05 September 2007


When Alfred Peet opened his shop in Berkeley in April, 1966 he started a coffee revolution. Nobody had ever seen top-quality coffee like this roasted in this unique style in America. The corner of Walnut and Vine quickly became a gathering place for UC Berkeley grads, undergrads, and faculty as well as local intellectuals, radicals, writers, musicians, artisans and any number of the colorful people who still make up Berkeley today. Mr. Peet was born in Alkmaar, Holland on March 10, 1920 and died in Ashland, Oregon on August 29, 2007.

Mr. Peet was the originator behind the idea of a company many may be familiar with Starbucks. In fact he sold them their first year of coffee and taught the original owners what he knew about coffee.

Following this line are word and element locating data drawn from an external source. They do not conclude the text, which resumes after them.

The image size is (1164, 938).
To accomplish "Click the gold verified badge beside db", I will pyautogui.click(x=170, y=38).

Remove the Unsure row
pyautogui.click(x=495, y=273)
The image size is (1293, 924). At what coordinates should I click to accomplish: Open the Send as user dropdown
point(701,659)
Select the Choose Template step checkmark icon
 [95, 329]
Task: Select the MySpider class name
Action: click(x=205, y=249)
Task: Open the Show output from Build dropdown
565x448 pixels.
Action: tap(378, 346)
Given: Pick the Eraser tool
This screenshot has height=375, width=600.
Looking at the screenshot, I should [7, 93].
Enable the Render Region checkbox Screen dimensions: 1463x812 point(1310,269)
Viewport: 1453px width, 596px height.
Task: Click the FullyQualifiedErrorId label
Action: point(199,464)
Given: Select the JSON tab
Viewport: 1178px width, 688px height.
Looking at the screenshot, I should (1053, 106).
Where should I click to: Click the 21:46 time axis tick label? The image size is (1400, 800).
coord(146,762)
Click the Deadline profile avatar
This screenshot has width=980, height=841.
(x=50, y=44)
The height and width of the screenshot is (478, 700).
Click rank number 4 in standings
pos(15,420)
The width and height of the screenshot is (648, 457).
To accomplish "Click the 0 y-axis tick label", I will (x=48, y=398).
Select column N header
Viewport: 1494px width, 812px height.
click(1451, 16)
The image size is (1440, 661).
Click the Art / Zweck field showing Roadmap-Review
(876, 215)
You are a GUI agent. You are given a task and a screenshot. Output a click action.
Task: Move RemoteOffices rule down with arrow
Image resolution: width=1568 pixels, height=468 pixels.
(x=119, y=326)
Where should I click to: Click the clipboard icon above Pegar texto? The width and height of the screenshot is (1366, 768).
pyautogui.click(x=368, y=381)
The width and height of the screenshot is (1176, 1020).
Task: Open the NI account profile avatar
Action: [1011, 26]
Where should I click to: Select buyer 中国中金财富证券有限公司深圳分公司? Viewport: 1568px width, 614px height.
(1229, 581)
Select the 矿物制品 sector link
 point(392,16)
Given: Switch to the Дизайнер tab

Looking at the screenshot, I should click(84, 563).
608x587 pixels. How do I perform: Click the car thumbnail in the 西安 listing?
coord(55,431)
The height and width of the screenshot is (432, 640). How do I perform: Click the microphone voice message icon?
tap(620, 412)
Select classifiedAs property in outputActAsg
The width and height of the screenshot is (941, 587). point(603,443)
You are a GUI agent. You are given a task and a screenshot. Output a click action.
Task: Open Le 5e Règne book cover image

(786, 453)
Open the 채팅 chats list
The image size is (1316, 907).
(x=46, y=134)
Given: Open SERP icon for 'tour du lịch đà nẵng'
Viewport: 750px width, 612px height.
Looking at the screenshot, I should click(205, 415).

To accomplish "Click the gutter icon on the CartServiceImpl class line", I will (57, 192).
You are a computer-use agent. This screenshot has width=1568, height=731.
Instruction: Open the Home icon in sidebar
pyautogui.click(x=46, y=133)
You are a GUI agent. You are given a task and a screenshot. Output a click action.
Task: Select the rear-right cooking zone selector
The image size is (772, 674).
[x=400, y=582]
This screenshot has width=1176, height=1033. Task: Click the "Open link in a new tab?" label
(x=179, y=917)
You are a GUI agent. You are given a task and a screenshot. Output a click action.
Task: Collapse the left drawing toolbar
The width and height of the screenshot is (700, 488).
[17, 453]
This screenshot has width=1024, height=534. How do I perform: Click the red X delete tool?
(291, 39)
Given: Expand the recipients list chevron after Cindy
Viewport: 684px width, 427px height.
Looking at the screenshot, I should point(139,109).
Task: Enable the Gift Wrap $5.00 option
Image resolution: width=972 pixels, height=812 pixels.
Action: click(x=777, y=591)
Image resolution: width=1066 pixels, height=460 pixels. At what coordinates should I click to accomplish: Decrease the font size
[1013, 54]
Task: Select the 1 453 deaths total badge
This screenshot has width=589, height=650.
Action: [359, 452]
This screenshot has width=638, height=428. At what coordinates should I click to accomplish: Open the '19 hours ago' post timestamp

He scoured the West Coast from Vancouver to Palo Alto looking for a suitable location for a high-quality coffee roastery before a friend told him that she knew the right place for him, right across the Bay in Berkeley. He installed a small roaster in the shop’s back room, and the revolution began.

As Peet’s in Berkeley flourished, Mr. Peet opened additional stores in Menlo Park (1971), on Piedmont Avenue in Oakland (1978), and another in Berkeley across from the Claremont Hotel (1980). By the time he retired in 1983, Peet’s had a cult following from coast to coast, and many of his devoted fans continue to insist on Peet’s.

In his own words, when asked to recount his life’s story, Alfred Peet responded simply,

“The coffee tells my story.”

I like that quote, his passion for his product reflected in his life & culture and it worked for him. The labor of love became his life story and in so doing he affected, taught and inspired those around him.